4. Some bloody or watery drainage from the incision behind the ear may occur for the first 10 days following surgery. Leave steri-strips over the incision behind the ear to collect any discharge. If the wound becomes red and swollen, please contact your surgeon as this may be a sign of infection. Do not blow your nose for three weeks following surgery. Any accumulated secretions in the nose should be expectorated through the mouth to avoid infecting the ear. If you do sneeze or cough, open your mouth wide during the episode to relieve the pressure through the nose. A “full” sensation in the ear with occasional popping sounds may be noticed during the healing process and this will resolve over time.

5. No airline travel should be undertaken for the first 6 weeks.

6. It may take 6-8 weeks following your surgery before you will notice a difference in your hearing.

7. No swimming, aerobic exercises, or contact sports until approved by your surgeon.

8. Notify your surgeon if you develop a cold or become ill in the first two weeks following surgery.

9. First postoperative appointment: Approximately 7-10 days after surgery. Some packing material may be removed from your ear canal. Further follow-up and instructions will be determined at that time.


Laryngoscopy

What is laryngoscopy?

Direct laryngoscopy is a procedure that allows close examination of the throat and voice box. It also allows procedures such as biopsies, vocal cord injections, or excision of lesions. You may have had a "flexible laryngoscopy" in the office. While this allows a good first look at the throat and voice box, it is very limited in terms of performing procedures. Direct laryngoscopy is performed under general anesthesia so that your gag and cough reflexes can be deactivated.
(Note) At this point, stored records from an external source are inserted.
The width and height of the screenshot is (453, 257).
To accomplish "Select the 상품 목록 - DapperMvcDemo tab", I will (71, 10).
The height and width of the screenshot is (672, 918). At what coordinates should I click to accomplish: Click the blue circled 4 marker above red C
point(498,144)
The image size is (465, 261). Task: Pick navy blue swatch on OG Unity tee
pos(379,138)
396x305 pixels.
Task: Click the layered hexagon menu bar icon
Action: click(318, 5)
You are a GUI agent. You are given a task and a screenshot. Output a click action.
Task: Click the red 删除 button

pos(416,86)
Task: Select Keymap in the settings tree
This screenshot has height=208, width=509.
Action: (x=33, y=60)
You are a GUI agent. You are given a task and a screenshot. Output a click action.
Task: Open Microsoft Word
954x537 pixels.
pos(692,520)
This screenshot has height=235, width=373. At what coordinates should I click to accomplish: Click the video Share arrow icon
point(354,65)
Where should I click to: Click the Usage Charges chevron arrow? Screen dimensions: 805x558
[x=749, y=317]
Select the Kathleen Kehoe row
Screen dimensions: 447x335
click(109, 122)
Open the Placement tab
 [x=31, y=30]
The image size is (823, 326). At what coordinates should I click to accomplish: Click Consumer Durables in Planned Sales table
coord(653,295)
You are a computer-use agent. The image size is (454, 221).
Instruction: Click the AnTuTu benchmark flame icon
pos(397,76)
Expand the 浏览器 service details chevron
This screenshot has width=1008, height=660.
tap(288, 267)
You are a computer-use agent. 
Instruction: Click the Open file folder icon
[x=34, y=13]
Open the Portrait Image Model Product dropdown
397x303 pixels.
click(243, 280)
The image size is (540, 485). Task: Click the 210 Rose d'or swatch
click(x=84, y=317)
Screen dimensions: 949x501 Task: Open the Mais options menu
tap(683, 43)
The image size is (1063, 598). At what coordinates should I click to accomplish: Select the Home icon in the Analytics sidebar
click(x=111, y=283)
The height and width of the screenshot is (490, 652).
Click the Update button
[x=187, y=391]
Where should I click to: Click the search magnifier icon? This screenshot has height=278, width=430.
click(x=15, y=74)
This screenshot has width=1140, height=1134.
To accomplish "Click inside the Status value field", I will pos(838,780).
It involves placing a hollow, rigid metal tube (called a laryngoscope) through your mouth and into your throat, which allows a "direct" look at your voice box. Often a camera and video monitor will be used to get an even closure look and document pictures. With certain procedures that require precise and delicate technique to excise lesions from the voice box, a microscope is typically used, along with very tiny instruments or a laser.

Examples of conditions that may require this procedure are:

  • Leukoplakia (white patch) or lesion of the vocal cords or throat
  • Suspected cancer of the throat or voice box
  • Polyps, cysts, nodules, or other benign problems with the vocal cords
  • Paralyzed vocal cord
  • Airway narrowing or stricture

Sometimes esophagoscopy (looking down the esophagus) or bronchoscopy (looking in the air passages to the lungs) may be performed as well.

General Instructions for After Surgery

  • Depending on the procedure, you may or may not be placed on "voice rest." If voice rest is recommended, do not speak or whisper for 24 hours. After 24 hours but for the next 7 days, speak only in a soft, normal voice, and do NOT whisper. Avoid excessive throat clearing and coughing as much as possible.
  • You may cough or spit up some blood-tinged mucous for a couple of days, but you should not have frank bleeding. If you do, this should be reported to your surgeon.
  • It is common to have some soreness of your mouth, jaw, tongue, and throat after surgery. Your tongue may feel a little numb for a few days. This is due to pressure from the laryngoscope. Minor cuts and bruises inside the mouth occasionally occur from placing the laryngoscope, and these will heal quickly on their own.
  • It is common to have a hoarse or raspy voice for a few days to a week or two, depending on the procedure, due to some swelling and the healing process.
  • Activity: You may resume normal activity as tolerated. Generally you will feel tired or run-down for a couple of days after anesthesia, so do not push it.
  • Diet: Avoid eating or drinking if your stomach is unsettled. Some nausea is common in the first day or so after anesthesia. When you feel up to it, start with liquids and progress to your normal diet as you tolerate. It is best to avoid spicy or acidic foods/beverages for a couple of weeks, as this may irritate any healing areas and be painful. Make sure to stay well-hydrated.